I have included the cors express module and placed it above my routes on my server. I have specifically created middleware for all OPTIONS requests that will set their "Access-Control-" headers to allow all origins,methods and headers(yes, I know it's a vulnerability). In my react application I have set "proxy":"https://example.com" inside my package.json. Even after doing all of this I still cannot get my React application(or the browser?) to cooperate with any "complicated" requests(my understanding is that anything with Authorization headers will trigger a preflight). I had been accessing these protected routes from both development(localhost:3000) and from the production app with the same origin(https://example.com) successfully until yesterday. I have seen a lot of other people with issues with this, but none of them had been unable to make network requests to their own server from production.

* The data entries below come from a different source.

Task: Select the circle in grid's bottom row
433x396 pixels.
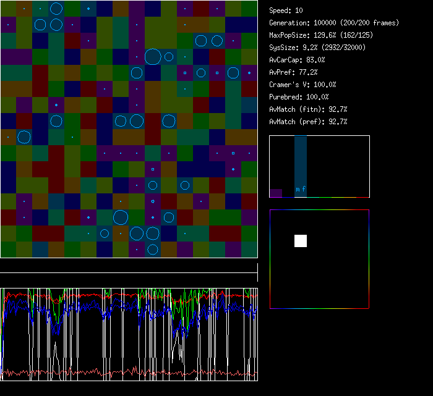Action: click(x=153, y=250)
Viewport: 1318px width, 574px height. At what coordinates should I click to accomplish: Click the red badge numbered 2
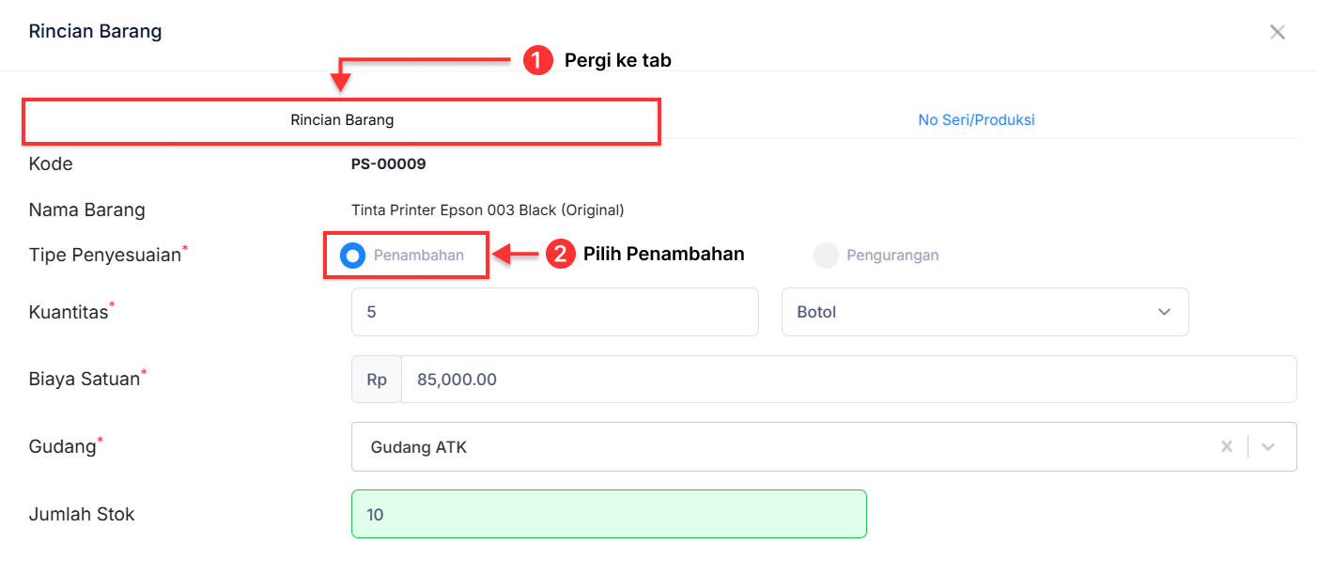[561, 254]
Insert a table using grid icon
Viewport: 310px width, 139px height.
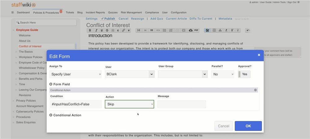tap(214, 30)
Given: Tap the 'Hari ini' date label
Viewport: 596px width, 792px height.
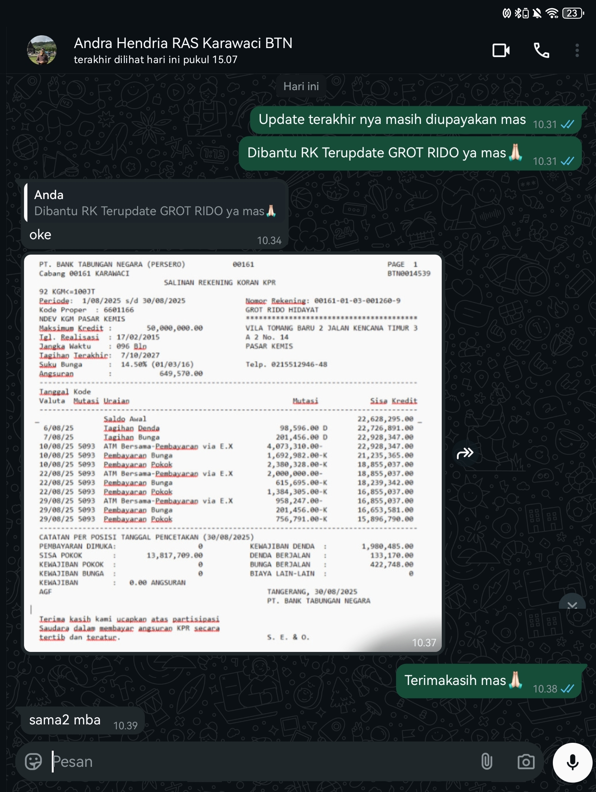Looking at the screenshot, I should pos(301,86).
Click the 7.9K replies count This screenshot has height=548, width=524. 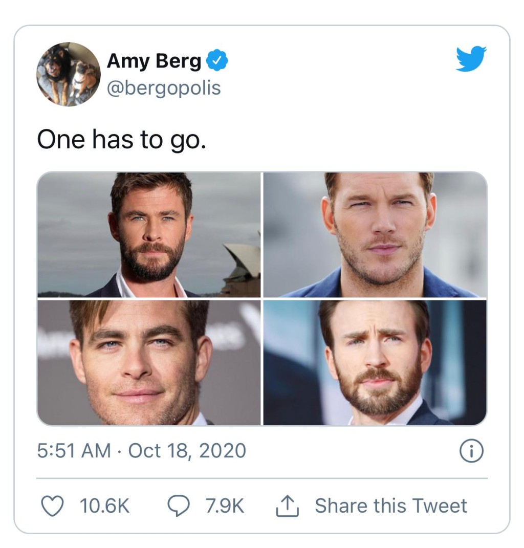(x=225, y=506)
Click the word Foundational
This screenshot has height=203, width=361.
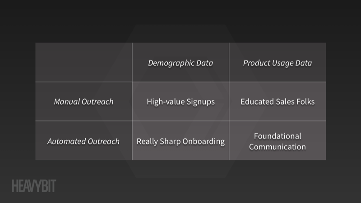pos(278,136)
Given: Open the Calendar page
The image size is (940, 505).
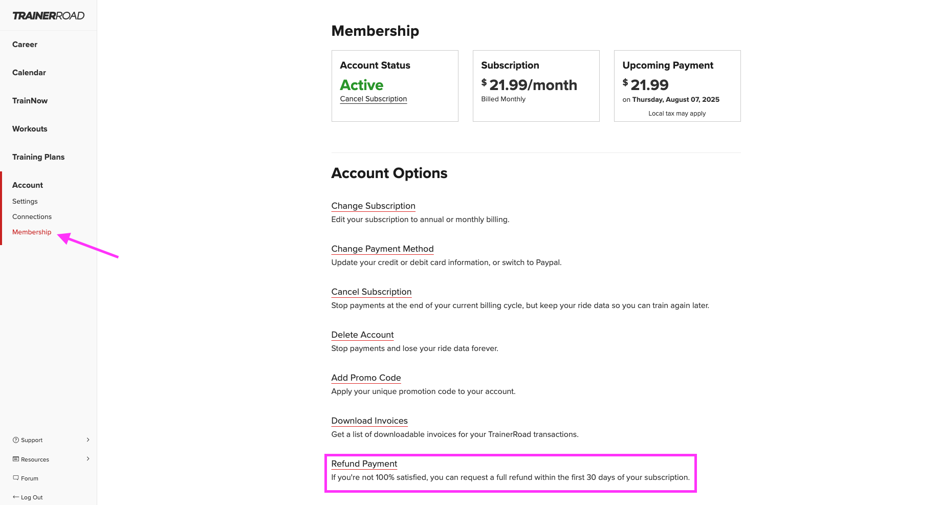Looking at the screenshot, I should [29, 73].
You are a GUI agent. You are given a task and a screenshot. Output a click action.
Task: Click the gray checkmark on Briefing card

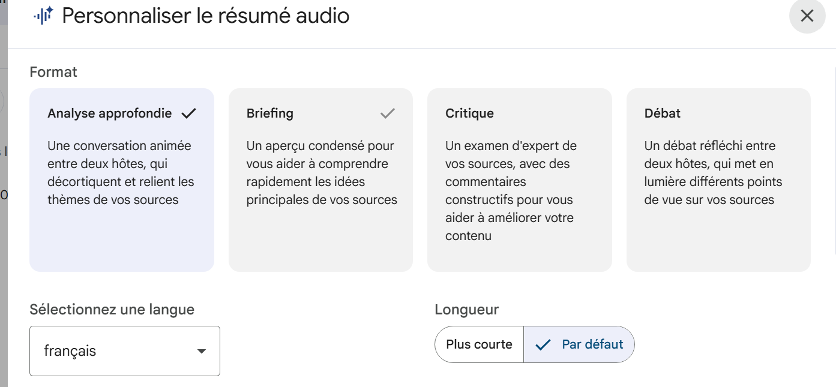(x=388, y=113)
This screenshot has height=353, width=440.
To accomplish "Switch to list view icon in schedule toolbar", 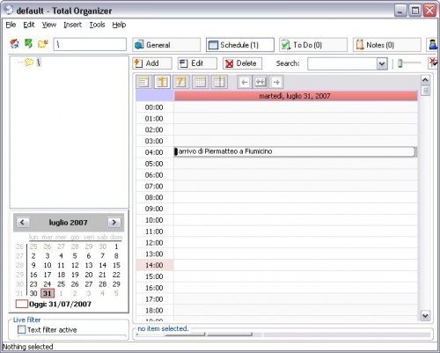I will [x=143, y=82].
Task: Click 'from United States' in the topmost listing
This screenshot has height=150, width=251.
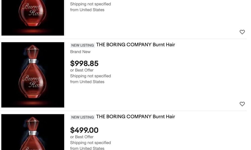Action: [x=87, y=10]
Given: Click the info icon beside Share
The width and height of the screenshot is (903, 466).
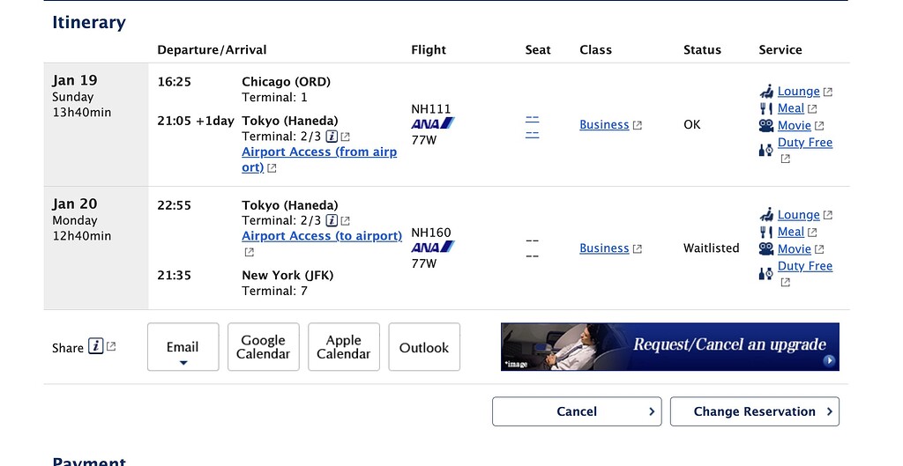Looking at the screenshot, I should click(x=97, y=347).
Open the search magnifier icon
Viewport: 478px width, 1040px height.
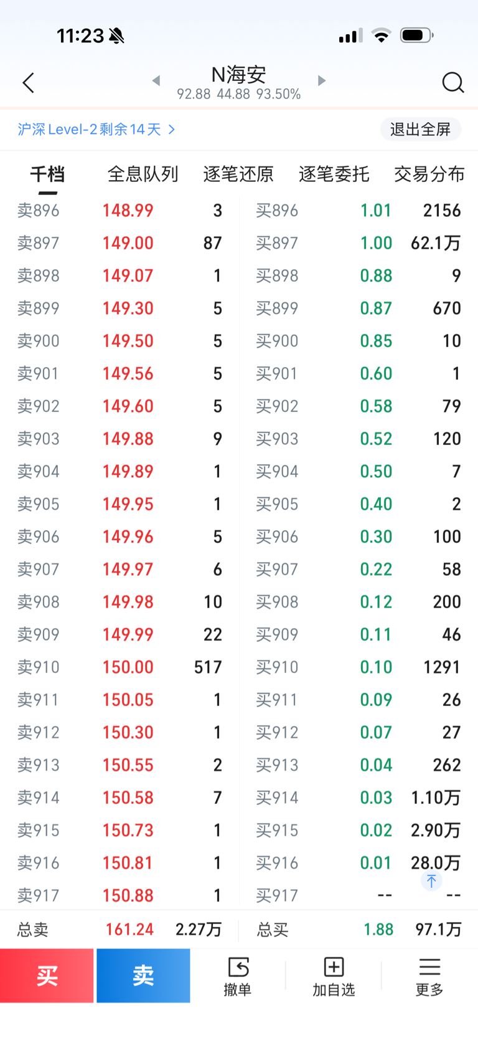coord(452,83)
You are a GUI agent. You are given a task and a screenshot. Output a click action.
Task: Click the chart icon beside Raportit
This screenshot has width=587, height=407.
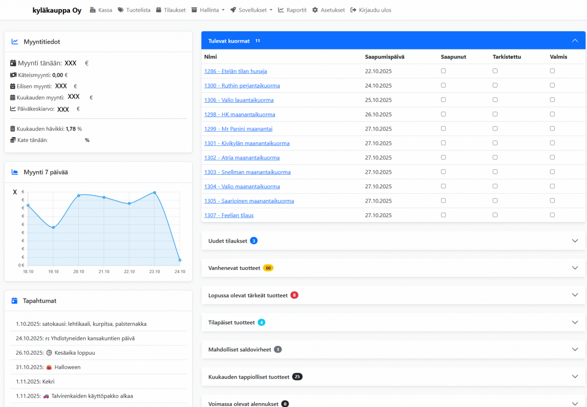281,10
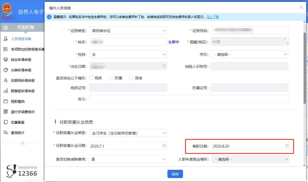Viewport: 308px width, 182px height.
Task: Click the 限售股所得申报 bar chart icon
Action: pyautogui.click(x=5, y=91)
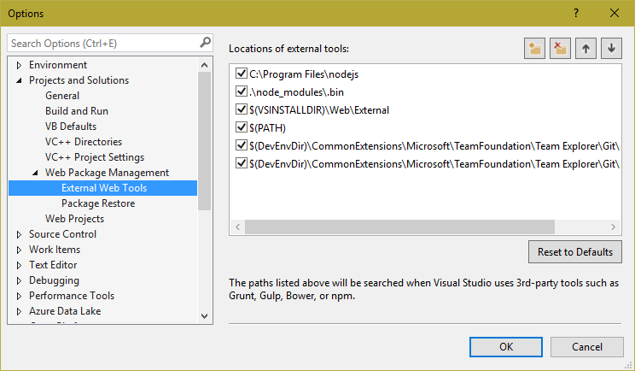Click the delete selected location icon

pyautogui.click(x=560, y=49)
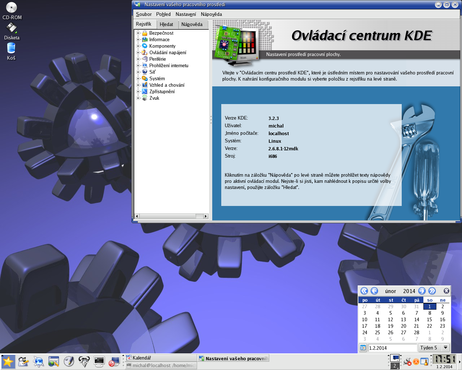Open the KDE start menu star icon
The width and height of the screenshot is (462, 370).
[8, 362]
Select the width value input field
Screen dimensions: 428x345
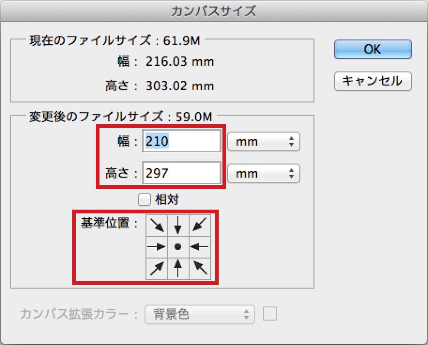[181, 141]
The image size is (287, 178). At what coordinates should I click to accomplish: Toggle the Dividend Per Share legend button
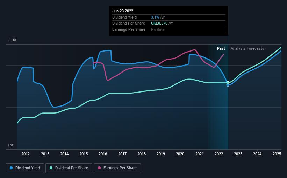click(69, 168)
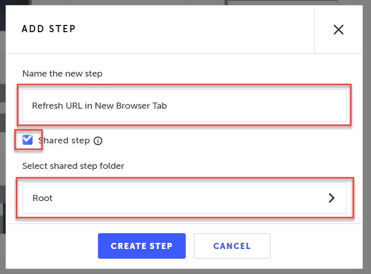
Task: Uncheck the Shared step checkbox
Action: pos(28,140)
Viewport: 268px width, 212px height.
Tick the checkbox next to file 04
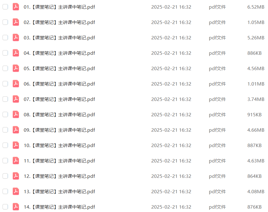(5, 53)
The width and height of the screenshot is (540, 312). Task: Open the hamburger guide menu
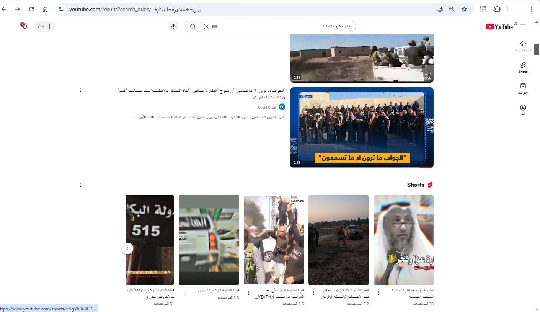click(523, 26)
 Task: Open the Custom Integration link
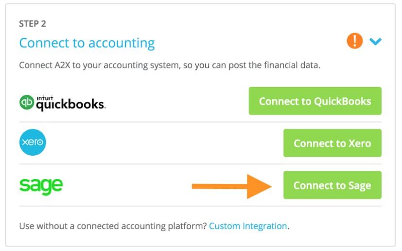click(x=248, y=226)
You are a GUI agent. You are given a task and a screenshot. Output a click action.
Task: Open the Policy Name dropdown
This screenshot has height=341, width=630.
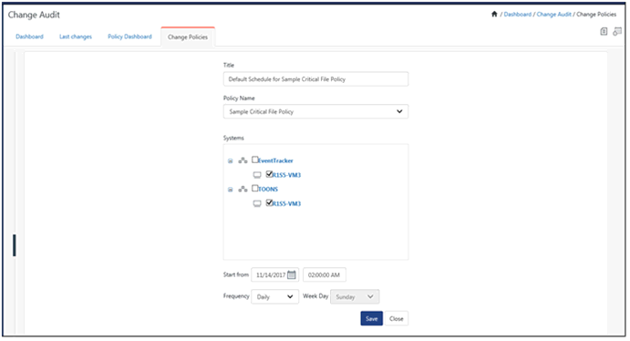tap(315, 111)
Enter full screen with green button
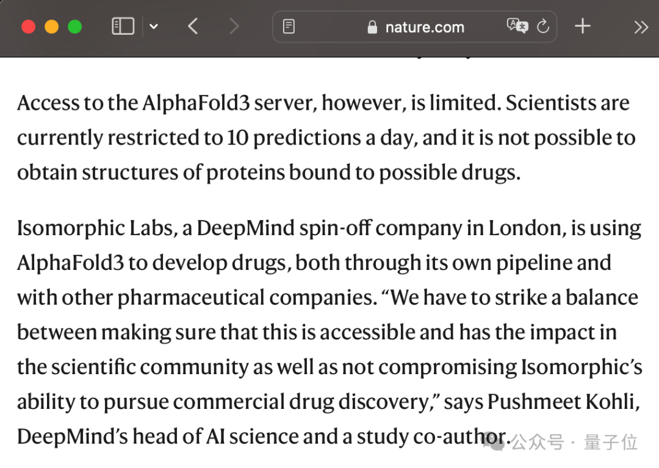Viewport: 659px width, 468px height. click(x=75, y=26)
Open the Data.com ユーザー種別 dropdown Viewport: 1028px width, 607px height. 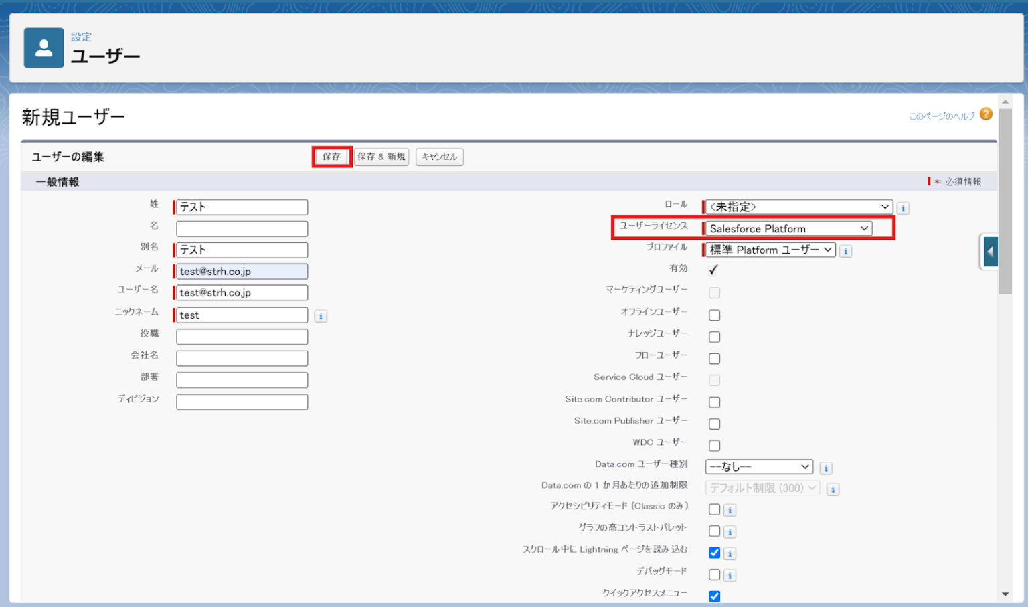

//package.json for React app
"name": "homebrew",
"version": "0.1.0",
"private": true,
"proxy": "https://example.com",
"dependencies": {
"axios": "^0.19.0",
"gsap": "^2.1.2",
"jwt-decode": "^2.2.0",
"react": "^16.8.5",
"react-dom": "^16.8.5",
"react-helmet": "^5.2.1",
"react-router-dom": "^5.0.0",
"react-scripts": "2.1.8",
"request": "^2.88.0"
},
//Admin component in React App
componentDidMount(){
var jwt = JSON.parse(localStorage.getItem('brew-jwt'));
let config =
{ headers : {
'Authorization': "Bearer " + jwt,
}
}
console.log(jwt);
axios.get('https://example.com/admin/submissions',config)
.then(response =>{
console.log(response);
})
.catch(error=>{
console.log(error);
})
}
//server.js file
var port = 443;
var app = express();
app.use(cors());
app.set('views', path.join(__dirname,'views'));
app.set('view engine', 'ejs');
app.engine('html', require('ejs').renderFile);
//Farther down in my server.js file
app.options('*',function(req,res){
res.header('Access-Control-Allow-Origin', '*');
res.header('Access-Control-Allow-Methods', 'GET,PUT,HEAD,POST,PATCH');
res.header('Access-Control-Allow-Headers',
'Authorization,Origin,Referer,Content-Type,Accept,User-Agent');
res.sendStatus(200);
res.end();
});
app.use('/',index);
app.use('/users',users);
app.use('/forgot',forgot);
app.use('/ingredients',ingredients);
app.use('/admin',admin);
app.use('*',index);
The OPTIONS request sends this request to my server:
Access-Control-Request-Headers: authorization,content-type
Access-Control-Request-Method: POST
Origin: http://localhost:3000
Referer: http://localhost:3000/Admin
User-Agent: Mozilla/5.0 (Windows NT 10.0; Win64; x64) AppleWebKit/537.36 (KHTML, like Gecko) Chrome/74.0.3729.169 Safari/537.36
The OPTIONS request gets this response from my server:
Request URL: https://example.com/admin/submissions
Request Method: OPTIONS
Status Code: 204 No Content
Access-Control-Allow-Headers: authorization,content-type
Access-Control-Allow-Methods: GET,HEAD,PUT,PATCH,POST,DELETE
Access-Control-Allow-Origin: *
The headers my actual request were to send are:
Accept,Auhtorization,Content-Type,Origin,Referer,User-Agent
This request is never being sent, though, because I am logging requests on my server and it never receives it.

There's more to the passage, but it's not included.